== Input data

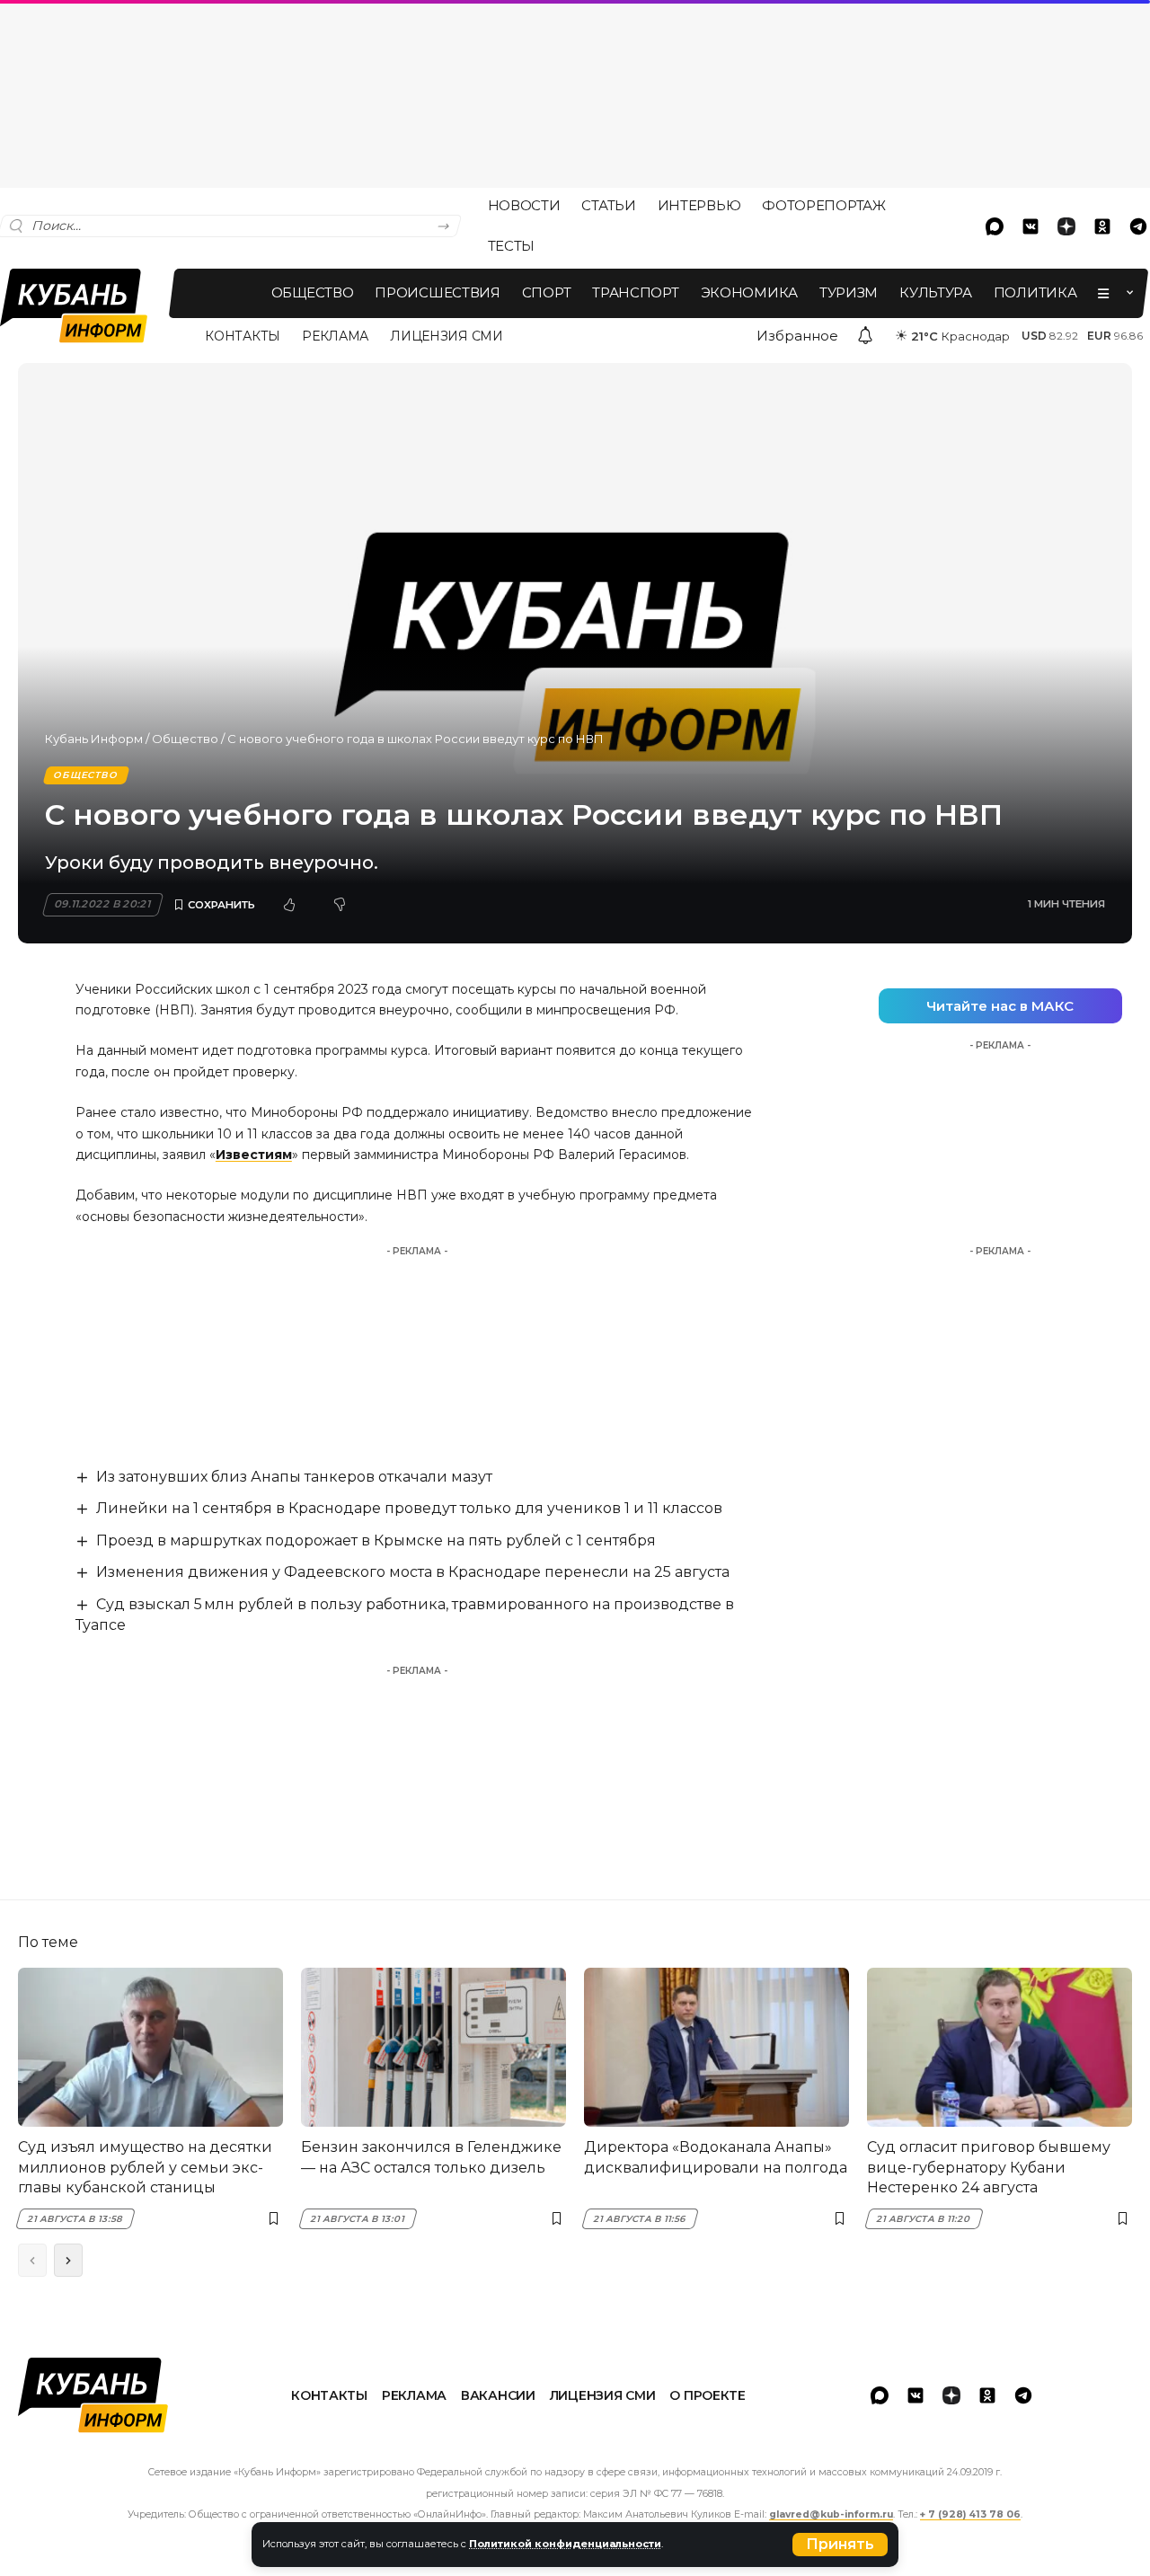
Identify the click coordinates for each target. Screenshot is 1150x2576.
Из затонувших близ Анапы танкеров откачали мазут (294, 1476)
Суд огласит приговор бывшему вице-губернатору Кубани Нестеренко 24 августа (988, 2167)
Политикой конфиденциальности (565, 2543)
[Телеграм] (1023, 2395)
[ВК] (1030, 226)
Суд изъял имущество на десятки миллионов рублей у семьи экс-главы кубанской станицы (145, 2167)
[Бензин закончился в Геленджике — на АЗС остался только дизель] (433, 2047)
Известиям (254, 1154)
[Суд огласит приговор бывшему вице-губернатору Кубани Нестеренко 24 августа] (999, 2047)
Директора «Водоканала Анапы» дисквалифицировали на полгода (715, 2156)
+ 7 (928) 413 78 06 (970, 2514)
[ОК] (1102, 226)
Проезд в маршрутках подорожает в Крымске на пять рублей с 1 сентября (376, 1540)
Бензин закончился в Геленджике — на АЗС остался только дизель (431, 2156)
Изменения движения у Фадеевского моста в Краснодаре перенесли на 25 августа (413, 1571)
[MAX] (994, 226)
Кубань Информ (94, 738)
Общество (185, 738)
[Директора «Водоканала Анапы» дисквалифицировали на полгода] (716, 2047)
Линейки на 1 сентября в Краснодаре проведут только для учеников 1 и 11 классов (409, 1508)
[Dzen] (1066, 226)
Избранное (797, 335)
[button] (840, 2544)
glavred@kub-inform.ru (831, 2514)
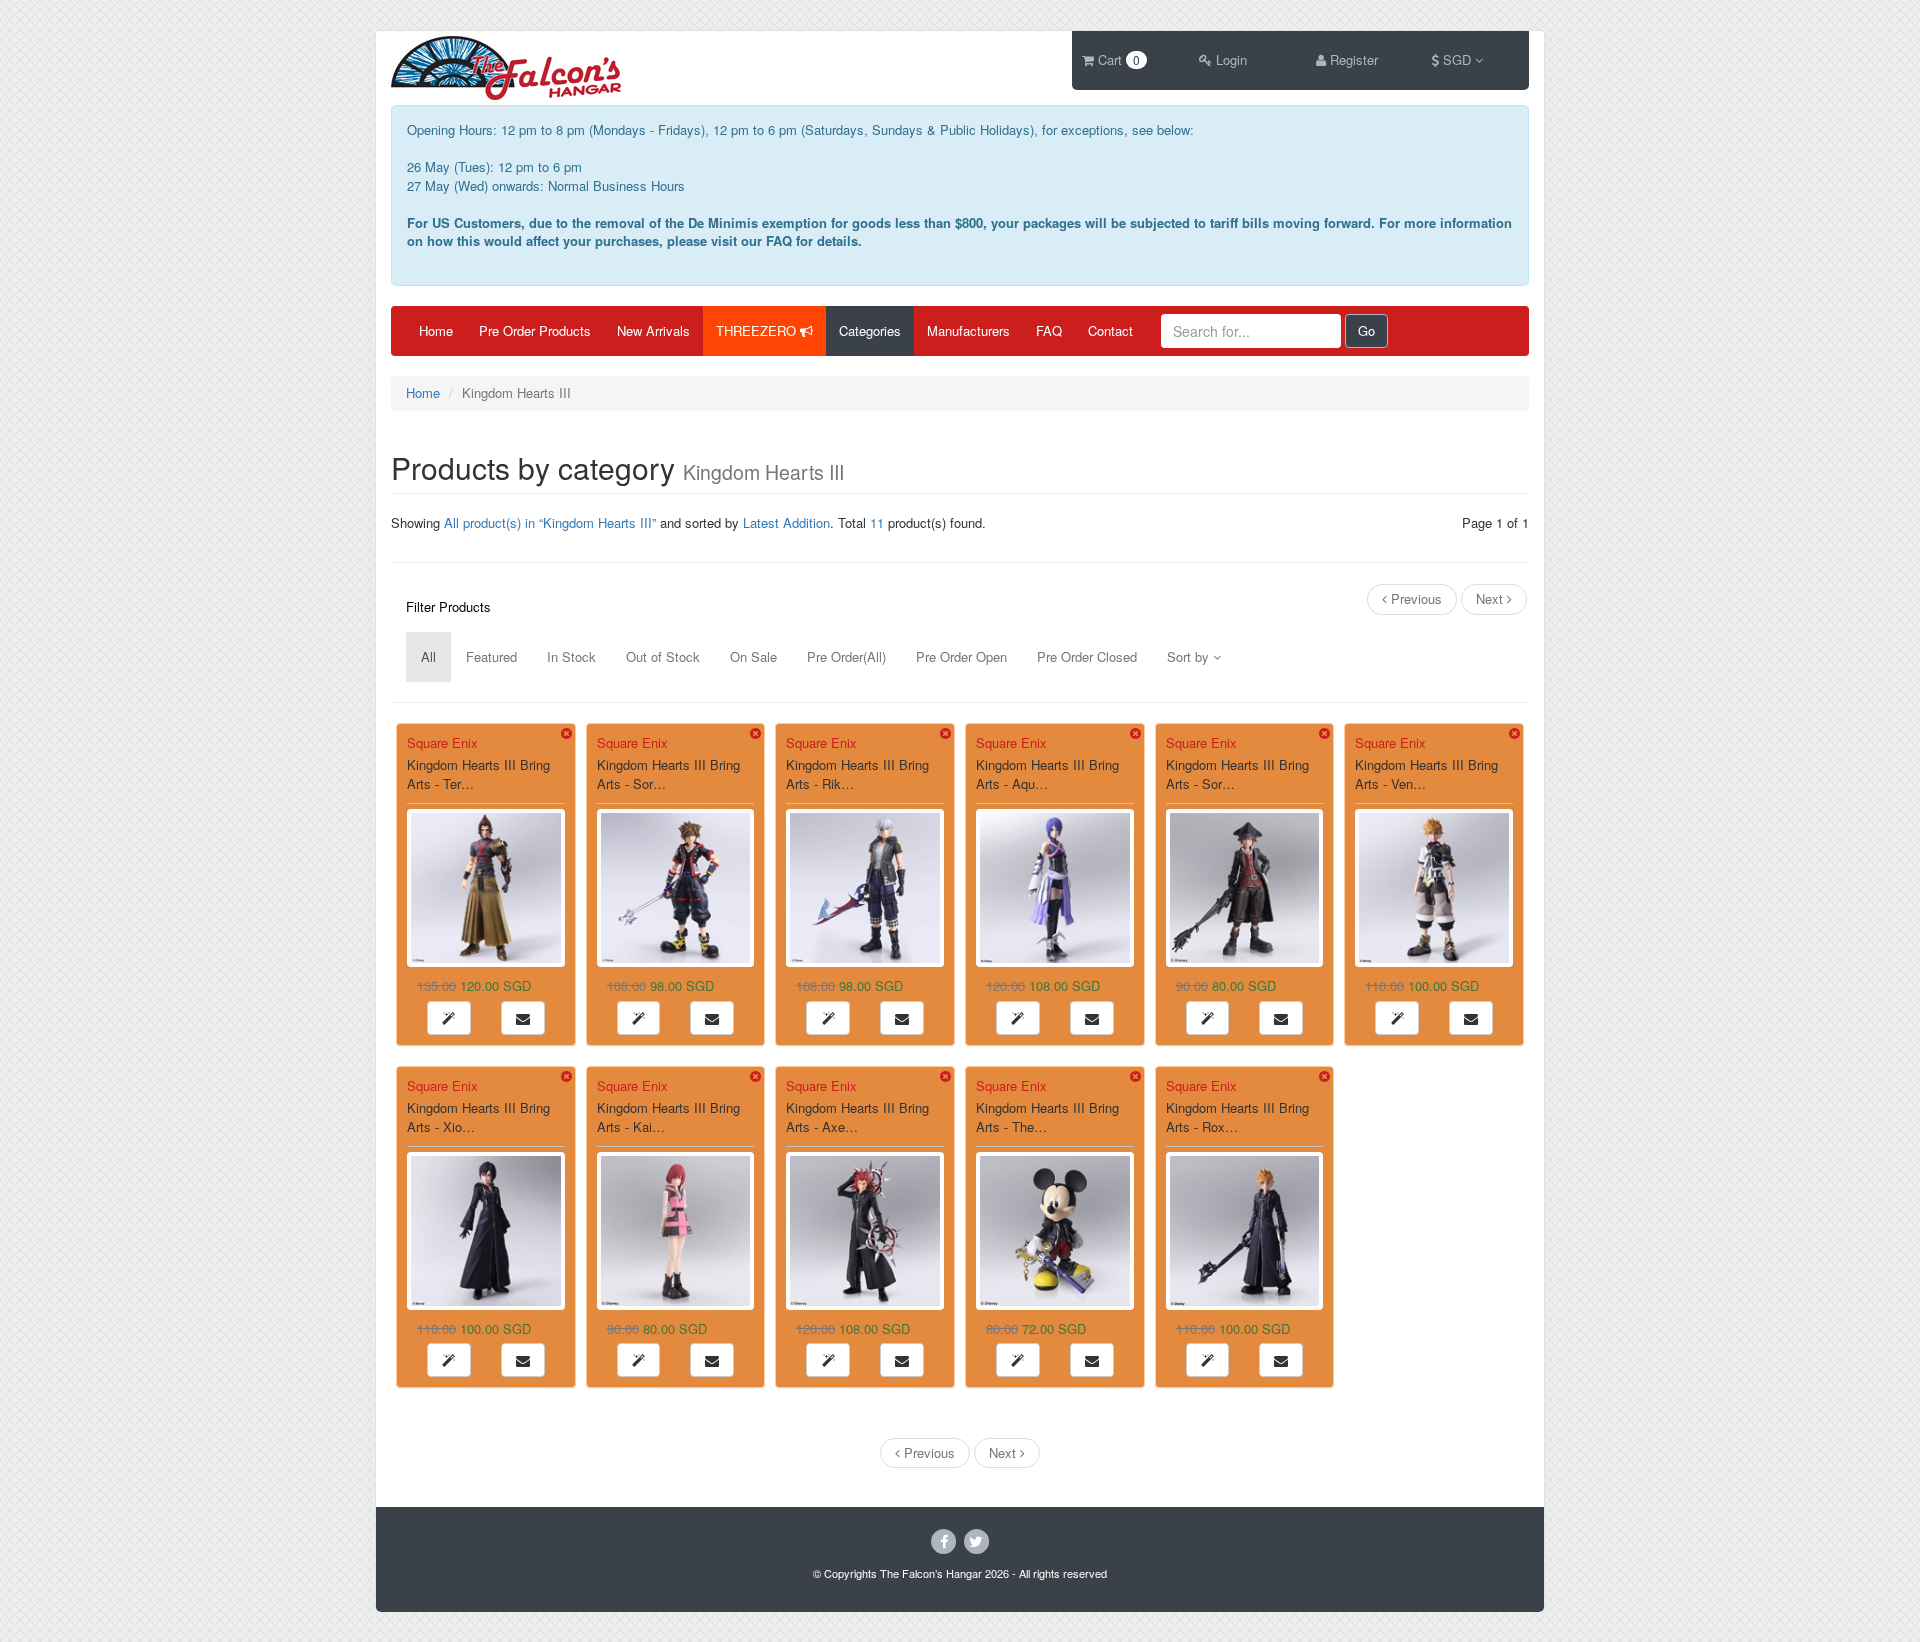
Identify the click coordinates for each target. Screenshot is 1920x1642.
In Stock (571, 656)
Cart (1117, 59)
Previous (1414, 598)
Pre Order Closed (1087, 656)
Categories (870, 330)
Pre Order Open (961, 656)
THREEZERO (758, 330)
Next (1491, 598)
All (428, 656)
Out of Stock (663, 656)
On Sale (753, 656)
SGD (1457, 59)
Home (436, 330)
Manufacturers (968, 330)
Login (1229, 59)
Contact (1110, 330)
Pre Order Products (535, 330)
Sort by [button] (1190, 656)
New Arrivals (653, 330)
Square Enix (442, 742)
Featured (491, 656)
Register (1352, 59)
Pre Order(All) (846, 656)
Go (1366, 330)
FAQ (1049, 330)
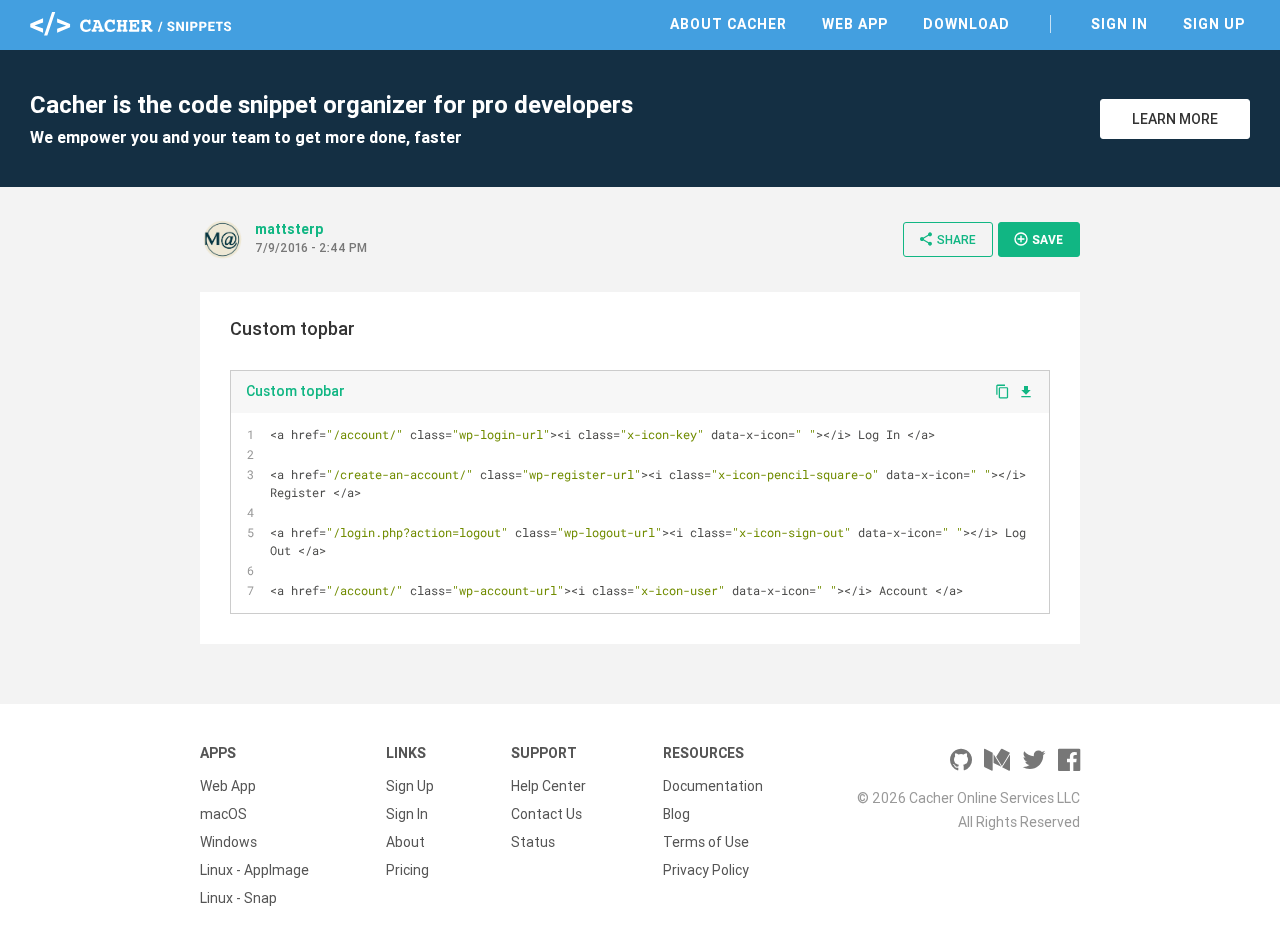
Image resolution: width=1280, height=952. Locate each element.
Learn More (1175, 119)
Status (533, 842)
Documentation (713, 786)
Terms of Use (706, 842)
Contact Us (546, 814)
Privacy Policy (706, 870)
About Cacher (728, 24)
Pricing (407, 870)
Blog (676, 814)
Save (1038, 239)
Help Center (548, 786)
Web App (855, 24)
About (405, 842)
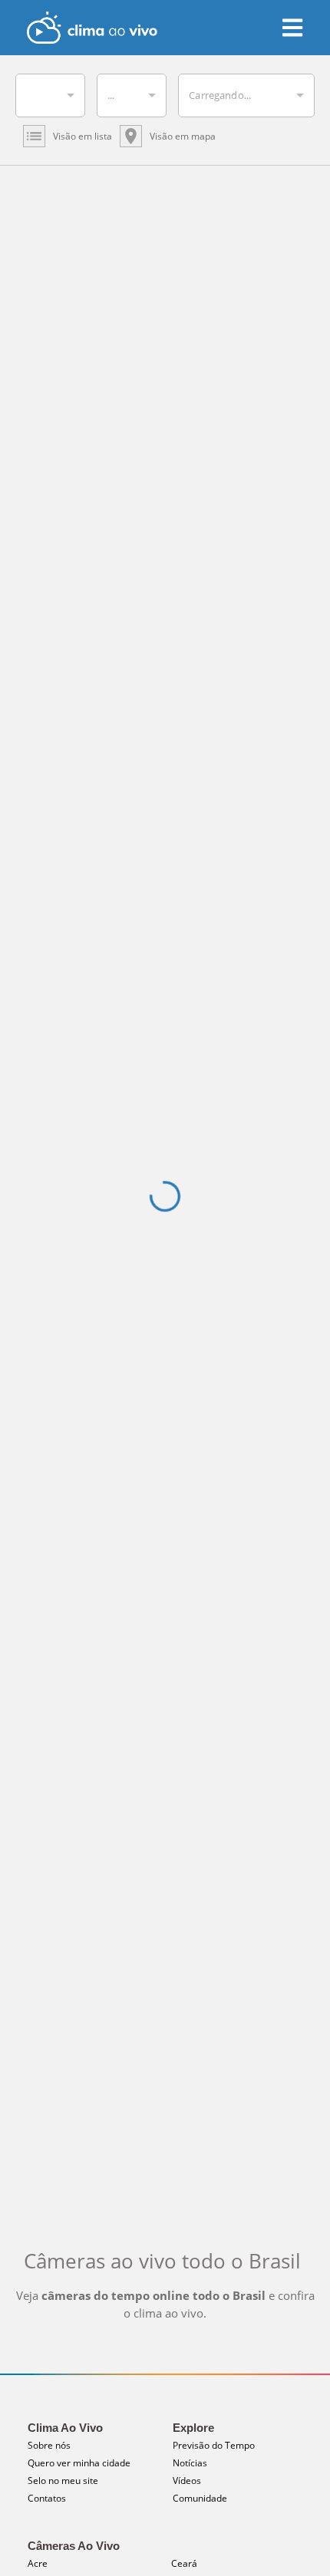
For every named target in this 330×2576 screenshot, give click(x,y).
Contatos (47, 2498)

====

▶ _Work required_
Say how many lines of the entries above include the string "приговор", giving the number and nothing else.

▶ _Result of this task_
2